ふと、こんな素敵な女性との出会いが、今日ありました。

11月30日。私達の出版した、「海と森に囲まれもうひとつの学校 発達障害の子ども達にも寄り添って」のPR版が田原市内の新聞販売店から出されました。新聞を取っている家庭に配布されたのですが、枚数としては約10000枚くらいでしょうか。その読者の方々から、本の購読希望やら、またゆずりは学園を観たいとの電話。

 92歳だから、もう自分では運転は出来ないけど、一度観てみたいと言われます。今日は時間が取れる日でしたので、お迎えに伺いました。すると、受付の看護婦さん達から、新聞を見ましたと言われました。久しぶりに外に出ましたと言われます。森の中に案内いたしました。ゆずりはの木々を見ていただきました。ウッドでしばらく海を見ながら、お話します。ふと北山先生の話題になりました。昔からの友人だと言われます。北山先生のクリニックはゆずりは学園から、車で10分です。早速北山先生に電話しました。在宅されているとのこと。

 北山先生のご自宅での15年ぶりの再会です。お二人がその空白の時間を埋めるかのように、抱き合い、手を取り合い、わずか40分ほどでしたが、本当にすばらしい、この渥美半島の荒波を抜けてきた先駆者の二人の女性の会話を目の前に見て、お話を伺うことができました。

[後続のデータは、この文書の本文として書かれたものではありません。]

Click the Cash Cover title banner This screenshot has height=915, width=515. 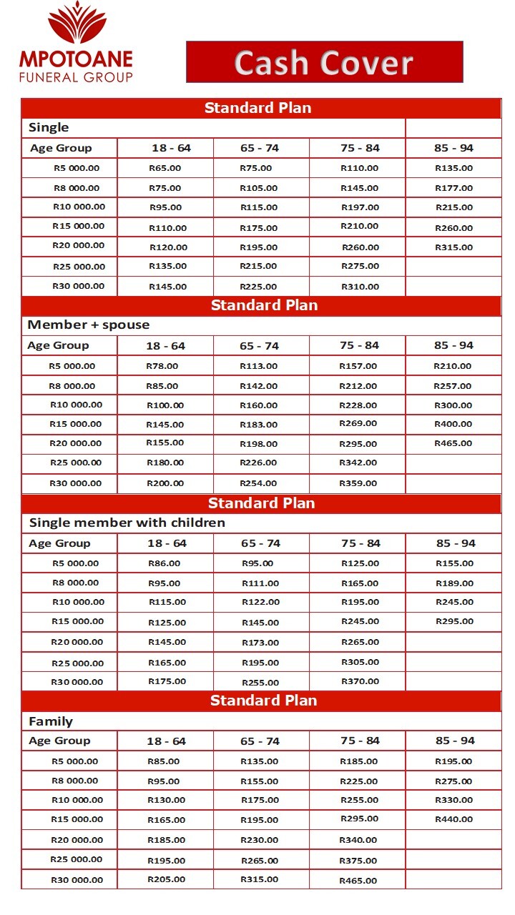click(324, 62)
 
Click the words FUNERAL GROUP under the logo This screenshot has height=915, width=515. click(76, 76)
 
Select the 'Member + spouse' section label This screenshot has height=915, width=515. click(89, 325)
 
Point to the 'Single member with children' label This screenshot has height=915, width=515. click(127, 523)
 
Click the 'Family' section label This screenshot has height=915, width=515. click(51, 721)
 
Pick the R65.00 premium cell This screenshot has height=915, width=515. click(165, 168)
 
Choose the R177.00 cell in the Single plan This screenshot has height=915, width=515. click(453, 188)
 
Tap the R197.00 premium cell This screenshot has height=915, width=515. click(360, 207)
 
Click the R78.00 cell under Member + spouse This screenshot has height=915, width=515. click(162, 366)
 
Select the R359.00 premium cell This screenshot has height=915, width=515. click(358, 483)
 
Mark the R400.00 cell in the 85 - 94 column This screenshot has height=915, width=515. click(453, 424)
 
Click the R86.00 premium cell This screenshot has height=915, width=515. click(165, 563)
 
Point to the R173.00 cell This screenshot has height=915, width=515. click(260, 643)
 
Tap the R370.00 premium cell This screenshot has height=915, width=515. click(360, 681)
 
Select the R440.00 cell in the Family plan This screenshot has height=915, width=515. click(453, 819)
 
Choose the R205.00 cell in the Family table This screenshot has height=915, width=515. click(166, 879)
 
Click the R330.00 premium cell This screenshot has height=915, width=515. click(453, 800)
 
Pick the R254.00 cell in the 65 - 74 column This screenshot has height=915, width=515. click(258, 483)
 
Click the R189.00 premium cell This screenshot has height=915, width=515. click(454, 583)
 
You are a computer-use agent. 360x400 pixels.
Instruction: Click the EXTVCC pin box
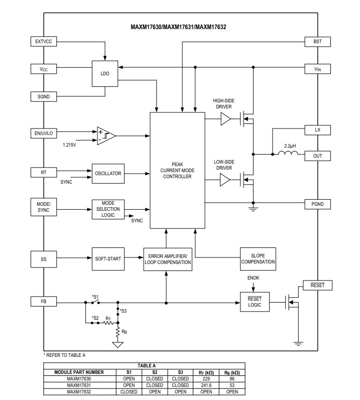point(44,42)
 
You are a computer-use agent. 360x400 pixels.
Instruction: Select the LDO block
point(105,73)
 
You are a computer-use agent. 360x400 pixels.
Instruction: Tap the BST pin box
point(317,42)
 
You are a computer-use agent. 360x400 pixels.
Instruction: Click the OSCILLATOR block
point(108,174)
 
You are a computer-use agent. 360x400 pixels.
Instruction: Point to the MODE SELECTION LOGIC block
point(108,209)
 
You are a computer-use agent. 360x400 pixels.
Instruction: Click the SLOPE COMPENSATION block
point(258,258)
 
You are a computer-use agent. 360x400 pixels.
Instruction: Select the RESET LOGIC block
point(255,302)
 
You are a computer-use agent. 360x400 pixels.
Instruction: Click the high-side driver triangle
point(225,119)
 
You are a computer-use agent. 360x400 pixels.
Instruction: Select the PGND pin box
point(317,204)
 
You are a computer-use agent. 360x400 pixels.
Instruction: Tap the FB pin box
point(44,302)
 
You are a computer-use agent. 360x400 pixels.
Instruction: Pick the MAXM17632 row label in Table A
point(79,391)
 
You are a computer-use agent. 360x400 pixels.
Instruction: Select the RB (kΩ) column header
point(232,372)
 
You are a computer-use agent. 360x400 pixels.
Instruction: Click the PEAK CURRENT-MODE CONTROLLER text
point(177,170)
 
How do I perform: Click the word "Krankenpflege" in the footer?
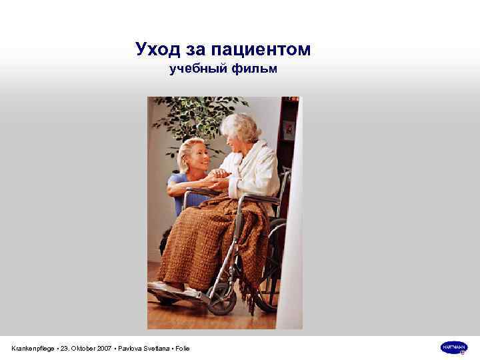click(33, 348)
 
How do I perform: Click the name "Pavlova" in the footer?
click(134, 348)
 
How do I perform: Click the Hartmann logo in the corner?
click(454, 347)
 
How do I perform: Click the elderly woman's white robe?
click(260, 170)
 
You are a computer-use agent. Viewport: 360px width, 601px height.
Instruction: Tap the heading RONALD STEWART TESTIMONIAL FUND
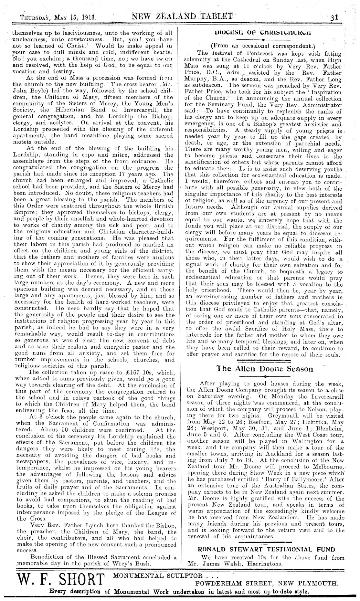coord(266,549)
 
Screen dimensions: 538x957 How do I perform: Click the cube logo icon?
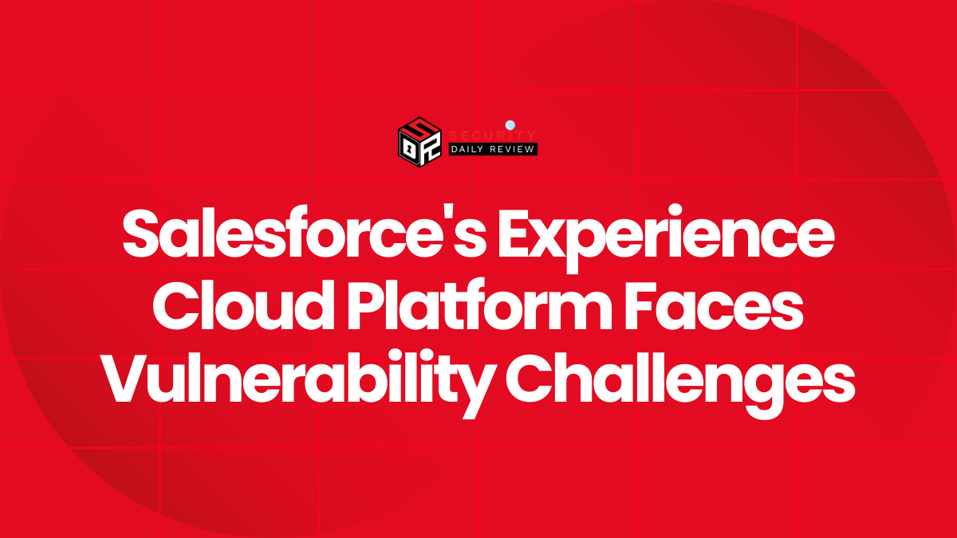click(x=419, y=141)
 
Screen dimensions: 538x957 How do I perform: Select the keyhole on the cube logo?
click(x=409, y=147)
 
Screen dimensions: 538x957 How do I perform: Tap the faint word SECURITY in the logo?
click(x=493, y=135)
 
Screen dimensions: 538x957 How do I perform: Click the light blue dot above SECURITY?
click(x=510, y=124)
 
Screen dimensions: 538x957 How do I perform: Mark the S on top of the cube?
click(x=420, y=128)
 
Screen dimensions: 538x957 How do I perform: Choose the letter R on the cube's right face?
click(x=431, y=149)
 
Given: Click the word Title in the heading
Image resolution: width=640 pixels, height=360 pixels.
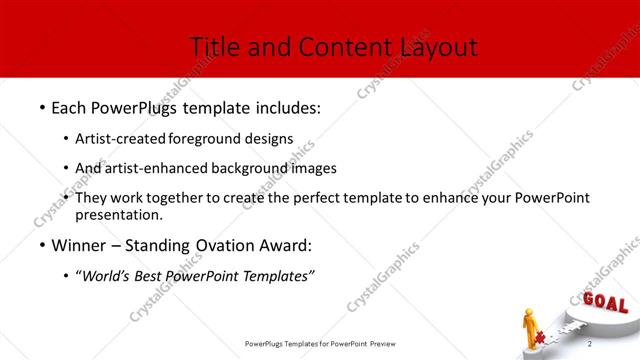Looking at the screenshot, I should coord(212,47).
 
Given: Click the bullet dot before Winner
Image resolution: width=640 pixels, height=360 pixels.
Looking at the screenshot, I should coord(42,246).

 1冊の本が、お二人の長い時間を瞬間移動させてくれました。

午後は、この本の出版、また教育講演会の開催に助成してくださった神野財団の事務所にお礼に書籍を持っていきました。すると、もうすぐ印刷する会社の本でしょうか、それを見せて下さったのですが、そこにはゆずりは学園卒業生が、パンフレットに掲載されています。すてきな活動をしている写真です。

ひとり、またひとりと子ども達が社会に出て行っています。卒業生がもう会社を設立して頑張っています。とてもうれしいことです。少し寒くなった今日ですが、ゆずりは学園のウッドにも、そして豊橋の会社訪問にも、心温まる時間を過ごすことが出来ました。

 まだ、あと20年。やっとお二人の年齢になるのですが、さすがにその年齢までは頑張れないけど、大きな元気を頂いた一日でした。